Monday, 9 August 2010

My vuvuzela... my vuvuzela... I want you to play with my vuvuzela.

Charles Taylor Trial

(Defence calls a witness known only as Ms. Woody-Allen (W-A). She attended the same dinner - in honour of Nelson Mandela - as the dictator Charles Taylor and the supermodel known as Model C. According to her testimony, Model C told Ms Woody-Allen that Charles Taylor's men entered her room in the middle of the night and gave her a massive piece of "uncut".)

Defence:  Good morning, Ms. W-A

W-A:  Er, hi. And, er, can I say that I've never been in a court of law packed with, er,  so many distinguished gentiles?

Defence:  That is very kind, I am sure. Now can I put it to you, Ms. Woody-Allen, that on the night of September the 26th, you were extremely jealous of Model C and the attention she was getting from the dictator, Mr. Charles Taylor?

W-A:  Er, no, I happen to suffer pathological discomfort whilst I'm, er, in the company of dictators.

Defence:  I see. And have you talked to anyone about this?

W-A:  Yes, I've, er, talked to my therapist. And my therapist also comes from a long line of people who suffer pathological discomfort whilst in the company of dictators.

Defence:  Very good. And did your therapist cure you of this discomfort as you so put it? And did she show you that Model C., as I suggest, is simply much better looking and more famous than you? And did she thus conclude that you were angry because Mr. Charles Taylor - who is considered a saint by some people - didn't offer you the lovely, dirty diamond - or diamonds?

W-A:  Well I'm not sure how to answer that. My therapist suggested that the dictator Mr. Taylor probably wanted something in return for these diamonds. From Ms. C., that is.

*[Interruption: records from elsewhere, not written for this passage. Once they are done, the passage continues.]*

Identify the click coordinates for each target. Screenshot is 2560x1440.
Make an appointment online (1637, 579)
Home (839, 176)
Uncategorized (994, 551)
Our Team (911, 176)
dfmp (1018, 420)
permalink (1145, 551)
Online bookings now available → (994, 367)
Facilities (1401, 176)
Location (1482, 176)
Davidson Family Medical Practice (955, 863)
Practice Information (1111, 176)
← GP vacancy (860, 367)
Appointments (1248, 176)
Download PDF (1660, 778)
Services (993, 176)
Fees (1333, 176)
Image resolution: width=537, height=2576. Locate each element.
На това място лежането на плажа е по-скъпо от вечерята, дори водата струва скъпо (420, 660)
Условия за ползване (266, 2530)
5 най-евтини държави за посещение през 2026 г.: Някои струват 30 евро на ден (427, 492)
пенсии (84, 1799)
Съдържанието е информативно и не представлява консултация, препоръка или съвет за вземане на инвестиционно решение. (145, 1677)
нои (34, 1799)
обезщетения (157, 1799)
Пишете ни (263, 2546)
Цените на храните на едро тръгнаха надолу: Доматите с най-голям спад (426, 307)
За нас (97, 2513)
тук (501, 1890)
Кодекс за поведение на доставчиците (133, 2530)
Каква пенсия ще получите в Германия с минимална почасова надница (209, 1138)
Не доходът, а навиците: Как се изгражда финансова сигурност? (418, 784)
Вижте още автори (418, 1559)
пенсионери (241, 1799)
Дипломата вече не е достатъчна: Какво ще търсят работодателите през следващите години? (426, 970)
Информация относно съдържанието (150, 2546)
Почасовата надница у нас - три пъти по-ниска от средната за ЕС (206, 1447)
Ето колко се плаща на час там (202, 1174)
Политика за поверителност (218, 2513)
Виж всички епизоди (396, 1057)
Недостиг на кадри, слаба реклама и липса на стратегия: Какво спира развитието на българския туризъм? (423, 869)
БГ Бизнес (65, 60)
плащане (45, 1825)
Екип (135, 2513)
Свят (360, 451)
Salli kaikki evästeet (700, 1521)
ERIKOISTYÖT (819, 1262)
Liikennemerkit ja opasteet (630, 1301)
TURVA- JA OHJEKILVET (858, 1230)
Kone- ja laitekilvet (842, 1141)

Defence:  I see, and can I ask you, what do you think Mr. Taylor wanted in return for these diamonds?

W-A:  Er, the way I kind of understand it, Mr. Taylor thought he might have the opportunity to play with Ms. C.'s vuvuzela.

Defence:  Her vuvuzela?

W-A:  Er, yes. Er, Mr. Taylor was apparently aware that Ms. C., whilst she was in Africa, was in possession of a vuvuzela. And he wanted to play with it.

Defence:  And that was your belief?

W-A:  Er, my belief was whatever my therapist said I should believe.

Defence:   I see. And do you always believe everything your therapist tells you?

W-A:  Only in the case of dictators and supermodels.

Defence:  And has your therapist been in touch with Ms C.'s therapist?

W-A:  Er, no. I understand that Ms. C. has killed or mutilated most of her therapists.

Defence:  So, can I put it to you that your therapist doesn't have a leg to stand on with these suggestions?

W-A:  (Smirking) Can I, er, suggest that Charles Taylor's victims generally don't have a leg to stand on? Or arms... or eyeballs... or ears...

Defence:  Objection!

Judge:  Overruled!

W-A:  (Still smirking) Can I, er, add, that's the kind of thing Charles Taylor might say?

Defence:  Objection!

Judge:  Objection sustained! Court dismissed!

(Court descends into chaos and Ms. W-A is manhandled out of court by security guards.)

W-A:  (Trying to suppress a grin) Can you big guys, like, keep your hands to yourself? This is the kind of thing I'd expect from Charles Taylor's men.